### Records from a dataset
↓

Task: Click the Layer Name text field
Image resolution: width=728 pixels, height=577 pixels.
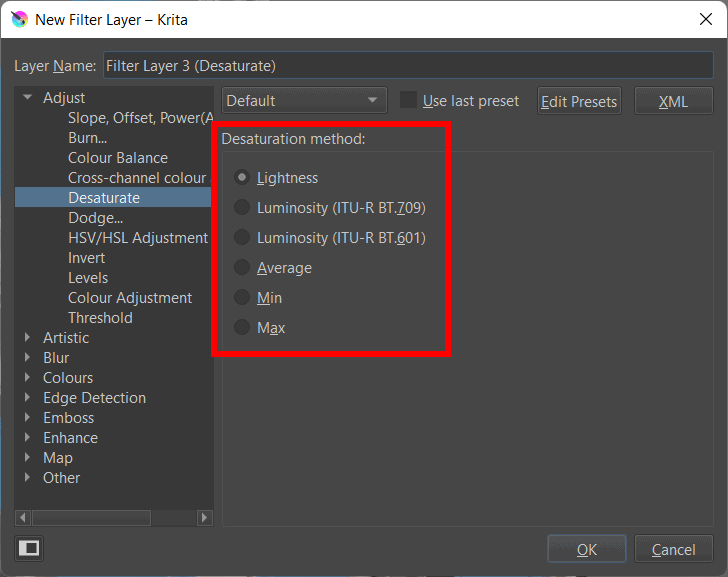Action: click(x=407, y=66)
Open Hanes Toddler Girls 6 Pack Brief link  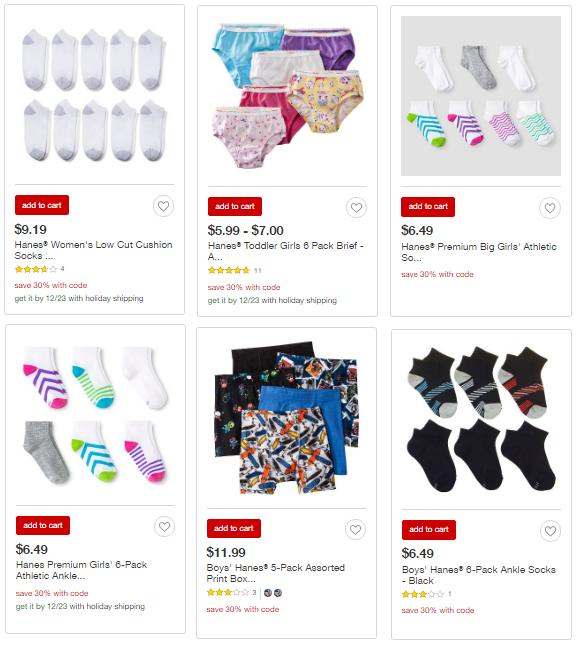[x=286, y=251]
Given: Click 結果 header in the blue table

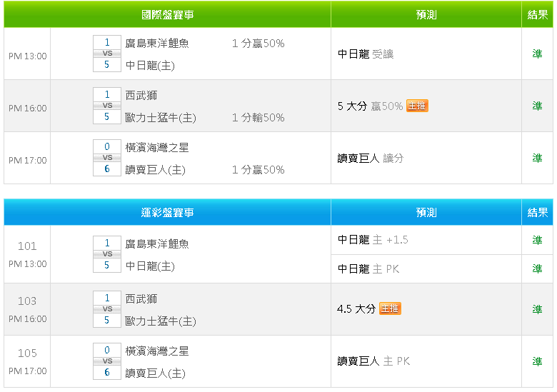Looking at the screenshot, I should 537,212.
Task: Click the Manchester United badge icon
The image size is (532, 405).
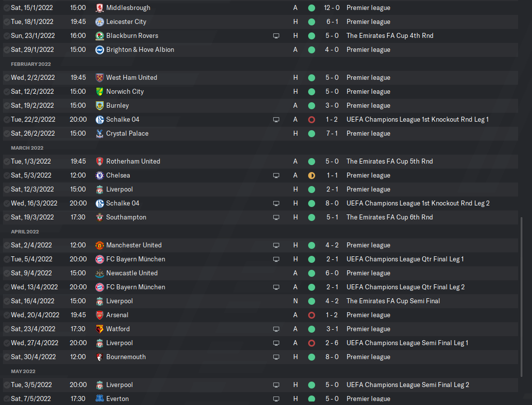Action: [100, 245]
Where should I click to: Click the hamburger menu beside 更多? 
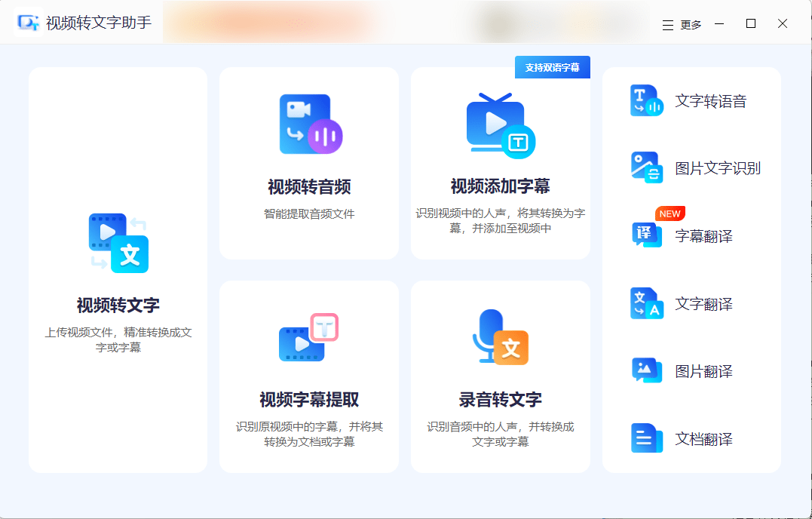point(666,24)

↑
↓

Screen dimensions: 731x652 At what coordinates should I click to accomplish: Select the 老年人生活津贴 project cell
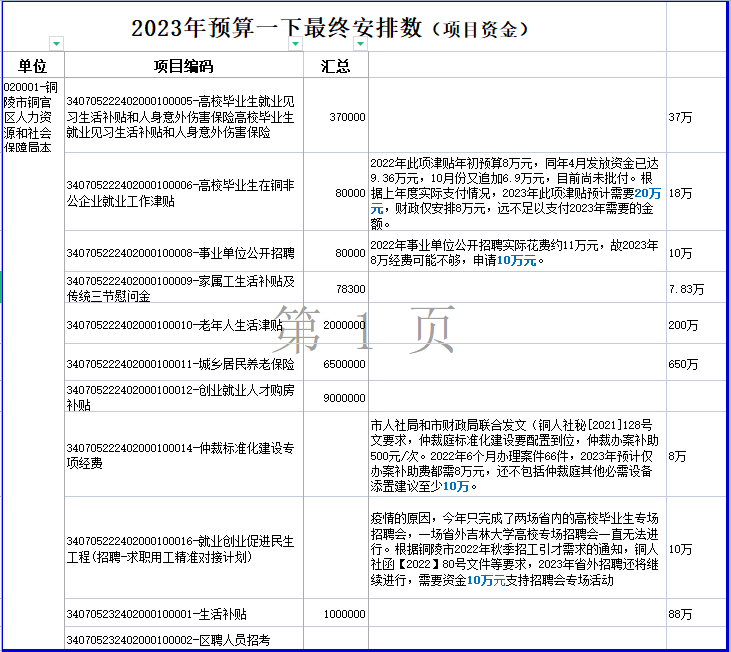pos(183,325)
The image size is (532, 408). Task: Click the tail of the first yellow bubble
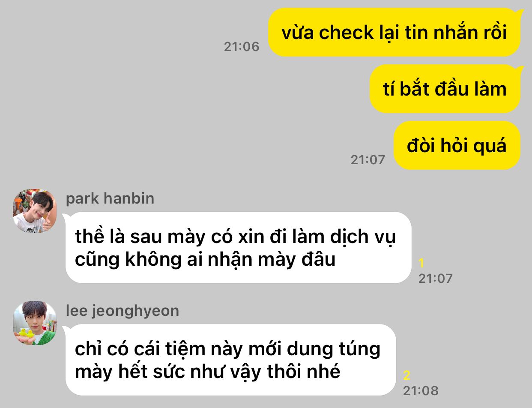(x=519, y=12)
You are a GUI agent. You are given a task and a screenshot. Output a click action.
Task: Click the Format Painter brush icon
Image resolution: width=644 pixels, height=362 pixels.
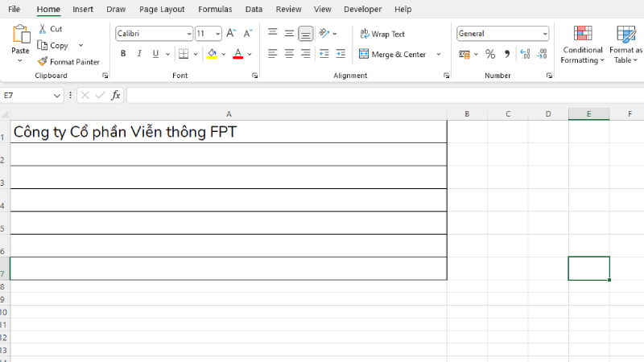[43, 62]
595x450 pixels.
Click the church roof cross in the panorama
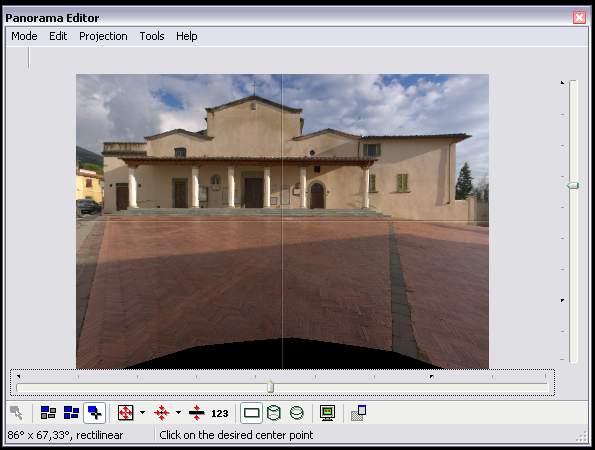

↑

### Exercise details
Note each line above that contains "icon" and copy it out.

### Written response
Task: Click the Manchester United badge icon
Task: Click the Format Painter brush icon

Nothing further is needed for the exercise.